[START RECORDS FOR PROCESSING]
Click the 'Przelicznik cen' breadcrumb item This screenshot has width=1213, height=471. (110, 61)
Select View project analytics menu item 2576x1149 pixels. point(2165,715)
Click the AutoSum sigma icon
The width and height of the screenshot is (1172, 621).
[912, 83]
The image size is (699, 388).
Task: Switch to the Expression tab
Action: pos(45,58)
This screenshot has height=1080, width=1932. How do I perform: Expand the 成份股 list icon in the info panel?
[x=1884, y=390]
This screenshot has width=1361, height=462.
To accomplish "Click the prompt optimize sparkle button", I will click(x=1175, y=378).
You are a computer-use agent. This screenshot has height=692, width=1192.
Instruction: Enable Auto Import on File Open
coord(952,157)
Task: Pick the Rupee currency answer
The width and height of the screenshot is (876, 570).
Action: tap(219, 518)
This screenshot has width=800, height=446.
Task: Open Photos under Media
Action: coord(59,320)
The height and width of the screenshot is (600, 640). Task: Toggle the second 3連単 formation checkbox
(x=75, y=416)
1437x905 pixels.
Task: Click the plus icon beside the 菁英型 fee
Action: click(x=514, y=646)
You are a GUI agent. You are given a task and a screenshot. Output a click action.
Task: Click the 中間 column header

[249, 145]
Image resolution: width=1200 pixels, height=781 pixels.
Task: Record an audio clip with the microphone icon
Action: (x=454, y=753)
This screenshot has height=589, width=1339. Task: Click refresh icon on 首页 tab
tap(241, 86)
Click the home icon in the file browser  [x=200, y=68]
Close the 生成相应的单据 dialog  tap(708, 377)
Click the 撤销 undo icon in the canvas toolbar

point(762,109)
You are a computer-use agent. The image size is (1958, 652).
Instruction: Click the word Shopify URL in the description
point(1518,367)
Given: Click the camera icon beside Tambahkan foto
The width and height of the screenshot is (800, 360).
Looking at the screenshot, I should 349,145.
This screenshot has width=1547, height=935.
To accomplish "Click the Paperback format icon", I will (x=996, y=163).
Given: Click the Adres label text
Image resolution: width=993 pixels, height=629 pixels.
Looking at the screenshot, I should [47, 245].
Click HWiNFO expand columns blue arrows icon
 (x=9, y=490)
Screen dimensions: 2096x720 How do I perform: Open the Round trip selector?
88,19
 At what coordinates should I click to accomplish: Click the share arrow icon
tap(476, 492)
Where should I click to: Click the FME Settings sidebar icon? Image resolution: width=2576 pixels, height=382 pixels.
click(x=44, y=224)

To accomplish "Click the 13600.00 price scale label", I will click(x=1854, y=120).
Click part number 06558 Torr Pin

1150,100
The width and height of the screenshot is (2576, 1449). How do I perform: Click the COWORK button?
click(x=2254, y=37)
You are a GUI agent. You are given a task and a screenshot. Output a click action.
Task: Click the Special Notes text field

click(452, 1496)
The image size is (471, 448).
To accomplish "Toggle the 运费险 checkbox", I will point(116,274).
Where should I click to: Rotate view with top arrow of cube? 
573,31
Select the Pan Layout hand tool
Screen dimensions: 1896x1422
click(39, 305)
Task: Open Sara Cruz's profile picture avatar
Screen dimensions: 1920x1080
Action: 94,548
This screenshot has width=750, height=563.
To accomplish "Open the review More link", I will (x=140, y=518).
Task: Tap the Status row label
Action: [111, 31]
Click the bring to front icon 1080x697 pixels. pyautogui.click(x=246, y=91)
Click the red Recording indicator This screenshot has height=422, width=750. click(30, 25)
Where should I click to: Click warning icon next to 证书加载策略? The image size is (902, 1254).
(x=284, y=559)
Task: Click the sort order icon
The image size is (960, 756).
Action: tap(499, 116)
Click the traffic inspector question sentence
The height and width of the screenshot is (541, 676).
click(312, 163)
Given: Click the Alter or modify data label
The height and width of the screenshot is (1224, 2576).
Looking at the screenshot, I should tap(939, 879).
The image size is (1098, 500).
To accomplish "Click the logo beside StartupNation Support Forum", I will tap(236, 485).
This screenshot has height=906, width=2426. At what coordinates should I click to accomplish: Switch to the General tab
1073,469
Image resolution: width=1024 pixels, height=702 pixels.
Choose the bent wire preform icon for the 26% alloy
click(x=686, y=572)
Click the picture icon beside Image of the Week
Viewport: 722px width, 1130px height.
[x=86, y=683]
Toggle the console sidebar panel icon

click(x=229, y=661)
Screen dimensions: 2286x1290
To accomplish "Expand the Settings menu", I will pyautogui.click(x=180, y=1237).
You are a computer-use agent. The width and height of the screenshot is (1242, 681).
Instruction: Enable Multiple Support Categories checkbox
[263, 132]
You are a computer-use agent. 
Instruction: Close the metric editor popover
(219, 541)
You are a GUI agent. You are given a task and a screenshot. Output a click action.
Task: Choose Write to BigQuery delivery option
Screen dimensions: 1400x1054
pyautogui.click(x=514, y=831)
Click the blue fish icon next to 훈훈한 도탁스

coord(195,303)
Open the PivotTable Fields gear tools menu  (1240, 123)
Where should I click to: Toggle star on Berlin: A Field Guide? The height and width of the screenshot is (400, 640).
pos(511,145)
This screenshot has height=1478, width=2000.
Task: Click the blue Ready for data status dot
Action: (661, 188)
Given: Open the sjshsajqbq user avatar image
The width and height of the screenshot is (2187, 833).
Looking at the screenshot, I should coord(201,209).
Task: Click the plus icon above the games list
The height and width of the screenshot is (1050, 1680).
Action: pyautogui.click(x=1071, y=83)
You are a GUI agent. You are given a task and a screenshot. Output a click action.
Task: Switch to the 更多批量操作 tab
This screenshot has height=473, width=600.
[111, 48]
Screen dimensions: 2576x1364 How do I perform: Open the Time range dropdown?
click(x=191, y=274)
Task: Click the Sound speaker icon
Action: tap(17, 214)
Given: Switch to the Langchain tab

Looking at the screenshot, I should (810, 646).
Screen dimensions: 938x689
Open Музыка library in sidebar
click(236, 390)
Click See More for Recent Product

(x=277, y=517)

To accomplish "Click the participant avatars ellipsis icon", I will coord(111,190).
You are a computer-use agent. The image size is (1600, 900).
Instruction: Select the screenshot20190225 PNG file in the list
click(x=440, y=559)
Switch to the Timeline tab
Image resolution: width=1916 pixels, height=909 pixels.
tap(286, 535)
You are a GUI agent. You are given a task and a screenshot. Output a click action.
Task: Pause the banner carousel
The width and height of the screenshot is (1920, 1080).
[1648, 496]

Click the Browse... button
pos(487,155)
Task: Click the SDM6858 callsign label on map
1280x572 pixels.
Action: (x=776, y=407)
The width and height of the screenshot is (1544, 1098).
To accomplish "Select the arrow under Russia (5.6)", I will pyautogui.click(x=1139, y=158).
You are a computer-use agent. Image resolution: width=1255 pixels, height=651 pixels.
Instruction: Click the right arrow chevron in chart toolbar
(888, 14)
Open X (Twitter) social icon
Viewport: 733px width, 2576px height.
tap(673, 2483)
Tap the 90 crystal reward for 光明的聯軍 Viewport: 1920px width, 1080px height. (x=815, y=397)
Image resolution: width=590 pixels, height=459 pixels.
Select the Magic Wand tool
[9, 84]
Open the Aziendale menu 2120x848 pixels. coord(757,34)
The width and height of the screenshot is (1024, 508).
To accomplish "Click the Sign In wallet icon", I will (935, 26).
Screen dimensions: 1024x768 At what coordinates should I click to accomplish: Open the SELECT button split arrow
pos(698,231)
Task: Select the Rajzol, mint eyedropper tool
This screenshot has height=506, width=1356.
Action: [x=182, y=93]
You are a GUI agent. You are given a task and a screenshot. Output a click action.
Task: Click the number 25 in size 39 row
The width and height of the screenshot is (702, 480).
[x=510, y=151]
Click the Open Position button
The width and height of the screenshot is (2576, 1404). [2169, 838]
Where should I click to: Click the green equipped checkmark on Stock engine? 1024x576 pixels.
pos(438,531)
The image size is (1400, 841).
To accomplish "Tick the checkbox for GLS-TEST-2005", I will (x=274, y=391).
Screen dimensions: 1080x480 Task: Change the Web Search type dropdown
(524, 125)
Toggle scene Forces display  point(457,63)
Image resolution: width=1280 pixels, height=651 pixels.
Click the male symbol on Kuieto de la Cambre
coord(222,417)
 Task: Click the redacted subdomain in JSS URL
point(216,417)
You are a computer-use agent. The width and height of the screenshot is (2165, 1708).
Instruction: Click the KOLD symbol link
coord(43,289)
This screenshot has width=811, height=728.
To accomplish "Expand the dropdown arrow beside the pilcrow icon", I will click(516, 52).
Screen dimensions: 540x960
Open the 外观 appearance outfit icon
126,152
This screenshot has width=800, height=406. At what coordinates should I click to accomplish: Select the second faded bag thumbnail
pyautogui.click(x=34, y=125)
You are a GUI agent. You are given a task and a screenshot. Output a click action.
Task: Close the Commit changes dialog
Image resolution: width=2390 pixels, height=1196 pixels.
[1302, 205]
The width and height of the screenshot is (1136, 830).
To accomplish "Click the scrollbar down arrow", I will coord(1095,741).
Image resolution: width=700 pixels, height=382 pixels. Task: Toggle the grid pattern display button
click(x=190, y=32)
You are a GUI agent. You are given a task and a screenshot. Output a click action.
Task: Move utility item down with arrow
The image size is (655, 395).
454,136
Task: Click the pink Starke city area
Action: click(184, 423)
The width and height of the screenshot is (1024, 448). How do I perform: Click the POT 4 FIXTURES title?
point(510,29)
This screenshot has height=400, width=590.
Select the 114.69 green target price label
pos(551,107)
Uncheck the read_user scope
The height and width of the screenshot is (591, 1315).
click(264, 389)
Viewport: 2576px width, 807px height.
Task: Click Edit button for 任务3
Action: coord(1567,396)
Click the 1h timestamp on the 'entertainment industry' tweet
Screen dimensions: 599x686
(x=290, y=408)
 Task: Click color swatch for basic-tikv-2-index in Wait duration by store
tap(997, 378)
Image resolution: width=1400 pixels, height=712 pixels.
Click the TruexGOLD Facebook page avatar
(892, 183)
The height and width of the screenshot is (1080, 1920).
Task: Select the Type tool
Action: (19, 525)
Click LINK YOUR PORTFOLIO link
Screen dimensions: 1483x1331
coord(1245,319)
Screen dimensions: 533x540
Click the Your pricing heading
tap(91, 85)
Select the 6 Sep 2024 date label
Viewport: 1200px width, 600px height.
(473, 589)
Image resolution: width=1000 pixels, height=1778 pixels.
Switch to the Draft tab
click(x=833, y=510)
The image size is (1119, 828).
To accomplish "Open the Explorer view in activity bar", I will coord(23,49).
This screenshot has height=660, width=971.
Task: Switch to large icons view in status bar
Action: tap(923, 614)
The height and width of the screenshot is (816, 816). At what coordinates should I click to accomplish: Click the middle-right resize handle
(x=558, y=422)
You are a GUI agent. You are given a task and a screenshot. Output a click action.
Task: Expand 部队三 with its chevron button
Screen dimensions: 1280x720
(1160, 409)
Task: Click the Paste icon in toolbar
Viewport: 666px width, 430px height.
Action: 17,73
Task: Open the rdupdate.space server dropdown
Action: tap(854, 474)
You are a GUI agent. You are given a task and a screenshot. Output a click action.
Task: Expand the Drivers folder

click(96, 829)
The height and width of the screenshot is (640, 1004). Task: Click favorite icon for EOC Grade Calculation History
[END RECORDS FOR PROCESSING]
Reproduce the listing above word for word, from its first line through the line containing "Action: pos(45,58)", including both of those lines.

▶ IN RESPONSE:
Click the 'Przelicznik cen' breadcrumb item This screenshot has width=1213, height=471. (110, 61)
Select View project analytics menu item 2576x1149 pixels. point(2165,715)
Click the AutoSum sigma icon
The width and height of the screenshot is (1172, 621).
[912, 83]
The image size is (699, 388).
Task: Switch to the Expression tab
Action: pos(45,58)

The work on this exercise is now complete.